Simplified ultralong protocol of gonadotrophin-releasing hormone agonist for ovulation induction with intrauterine insemination in patients with endometriosis

Affiliations
Clinical Trial

Simplified ultralong protocol of gonadotrophin-releasing hormone agonist for ovulation induction with intrauterine insemination in patients with endometriosis

C H Kim et al. Hum Reprod. 1996 Feb.

Abstract

The present study was designed to assess the usefulness of the simplified ultralong protocol of gonadotrophin-releasing hormone agonist (GnRHa) for ovulation induction with intrauterine insemination (IUI) in patients with various stages of endometriosis.
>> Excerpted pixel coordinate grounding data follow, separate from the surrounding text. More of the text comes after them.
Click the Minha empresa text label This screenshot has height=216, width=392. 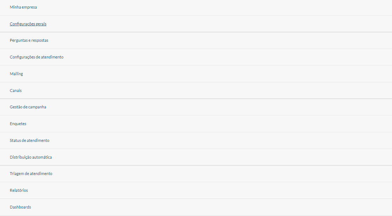coord(23,7)
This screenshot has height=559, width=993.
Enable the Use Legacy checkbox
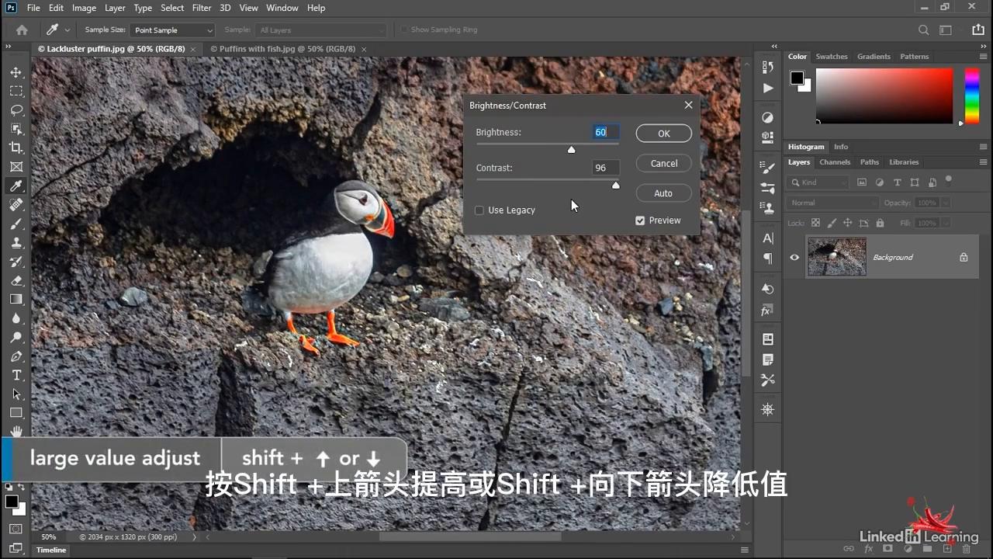(479, 210)
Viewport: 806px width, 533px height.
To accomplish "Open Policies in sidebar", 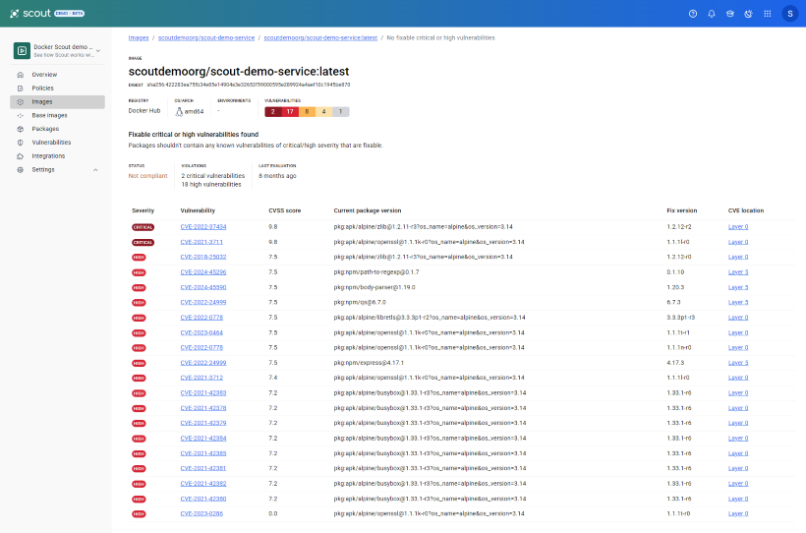I will pos(42,89).
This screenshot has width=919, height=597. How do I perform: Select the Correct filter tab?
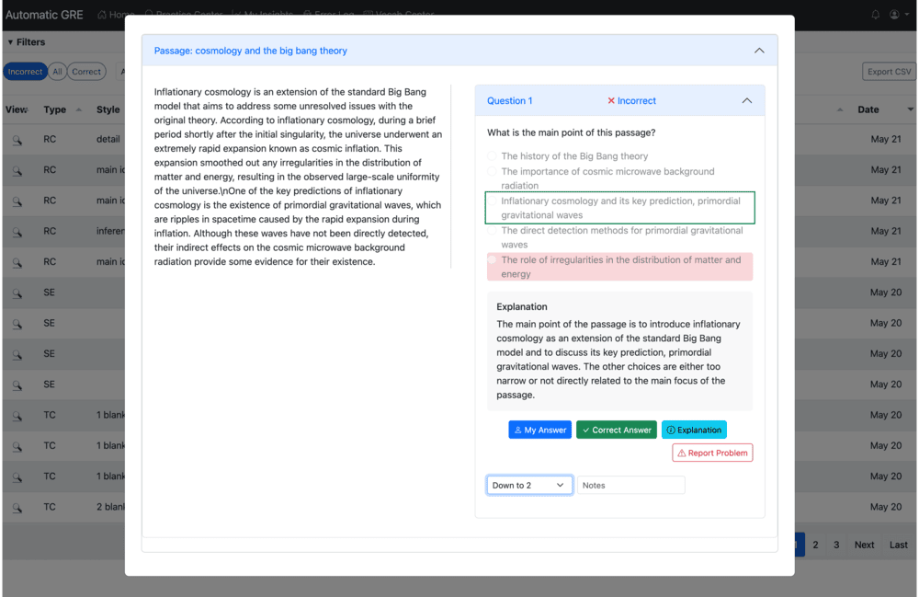[86, 72]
A prospective randomized trial was set up to compare the simplified ultralong protocol (ULP) and the long protocol (LP) of GnRHa for ovulation induction with IUI in patients with endometriosis. There was no evidence of other factors in infertility in any patient. In the ULP group (39 patients), 4 weeks after a single injection of 3.75 mg Decapeptyl had been given, daily s.c. administration of 0.1 mg Decapeptyl was initiated and continued for at least 2 weeks prior to ovarian stimulation. In the LP group (41 patients), daily s.c. administration of 0.1 mg Decapeptyl was initiated from the mid-luteal phase of the cycle preceding the stimulation cycle. After 14 days of administration, ovarian stimulation was started if pituitary desensitization had been achieved. The amount of gonadotrophins required, number of days of gonadotrophin administration, serum oestradiol response, and the number of mature follicles were comparable in both groups. The clinical pregnancy rate per cycle was significantly higher in the ULP group at 48.7% (19/39) compared with 26.8% (11/41) in the LP group. The miscarriage rates were 21.1% (4/19) in the ULP group and 18.2% (2/11) in the LP group. In patients with stage I or II endometriosis, there was no significant difference between the two groups with respect to clinical pregnancy rate per cycle (47.4 versus 35.0%). In patients with stage III or IV endometriosis, the clinical pregnancy rate per cycle was significantly higher in the ULP group at 50.0% (10/20) compared with 19.0% (4/21) in the LP group. This study suggests that a simplified ULP of GnRHa could give better chances of achieving pregnancy in endometriosis patients undergoing assisted reproductive technologies and that this protocol may be more useful in patients with an advanced stage of endometriosis.